### Problem statement
Please restate, word for word, each line from the one containing "Click the back navigation arrow" through the end of the entries below.

Saved data entries
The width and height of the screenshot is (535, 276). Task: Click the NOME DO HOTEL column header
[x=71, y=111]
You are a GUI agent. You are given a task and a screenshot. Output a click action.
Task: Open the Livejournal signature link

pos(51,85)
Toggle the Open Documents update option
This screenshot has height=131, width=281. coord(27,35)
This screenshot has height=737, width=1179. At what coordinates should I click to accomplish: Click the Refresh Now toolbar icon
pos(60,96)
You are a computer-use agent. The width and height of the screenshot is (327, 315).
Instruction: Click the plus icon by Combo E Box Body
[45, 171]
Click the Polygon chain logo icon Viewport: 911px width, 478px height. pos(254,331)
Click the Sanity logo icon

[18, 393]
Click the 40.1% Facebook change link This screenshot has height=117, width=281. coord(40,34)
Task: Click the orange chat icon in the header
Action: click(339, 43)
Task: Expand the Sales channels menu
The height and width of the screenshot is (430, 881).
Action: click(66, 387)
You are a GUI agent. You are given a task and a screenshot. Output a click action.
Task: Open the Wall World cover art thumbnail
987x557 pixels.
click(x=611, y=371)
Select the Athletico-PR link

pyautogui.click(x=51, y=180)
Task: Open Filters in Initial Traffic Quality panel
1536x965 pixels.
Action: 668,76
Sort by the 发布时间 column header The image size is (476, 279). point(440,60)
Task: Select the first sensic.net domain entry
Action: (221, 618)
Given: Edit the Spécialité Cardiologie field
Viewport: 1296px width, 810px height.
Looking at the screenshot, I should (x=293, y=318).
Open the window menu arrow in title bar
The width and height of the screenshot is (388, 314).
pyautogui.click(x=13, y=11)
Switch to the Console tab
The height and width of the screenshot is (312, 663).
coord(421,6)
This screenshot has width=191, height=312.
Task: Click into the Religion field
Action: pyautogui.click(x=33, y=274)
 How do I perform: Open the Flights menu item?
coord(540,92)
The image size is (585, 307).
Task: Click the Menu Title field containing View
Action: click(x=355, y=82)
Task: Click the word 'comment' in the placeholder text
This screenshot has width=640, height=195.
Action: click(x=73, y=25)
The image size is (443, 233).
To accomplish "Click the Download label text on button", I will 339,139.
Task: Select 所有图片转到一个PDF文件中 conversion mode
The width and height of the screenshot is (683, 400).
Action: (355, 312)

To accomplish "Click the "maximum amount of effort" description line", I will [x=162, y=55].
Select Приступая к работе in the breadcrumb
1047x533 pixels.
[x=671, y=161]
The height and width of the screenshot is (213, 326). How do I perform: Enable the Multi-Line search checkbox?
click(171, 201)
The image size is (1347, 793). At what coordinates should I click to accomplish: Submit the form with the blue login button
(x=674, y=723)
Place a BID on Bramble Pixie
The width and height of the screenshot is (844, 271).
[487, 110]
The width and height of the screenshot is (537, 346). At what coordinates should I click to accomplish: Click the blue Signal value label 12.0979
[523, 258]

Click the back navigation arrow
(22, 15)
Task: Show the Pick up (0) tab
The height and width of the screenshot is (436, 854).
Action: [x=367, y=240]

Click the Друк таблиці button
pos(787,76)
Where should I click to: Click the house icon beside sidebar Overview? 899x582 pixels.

### Answer to this problem
Click the back navigation arrow
(22, 15)
Task: Show the Pick up (0) tab
The height and width of the screenshot is (436, 854).
Action: [x=367, y=240]

Click the Друк таблиці button
pos(787,76)
Where should I click to: Click the house icon beside sidebar Overview? 899x582 pixels.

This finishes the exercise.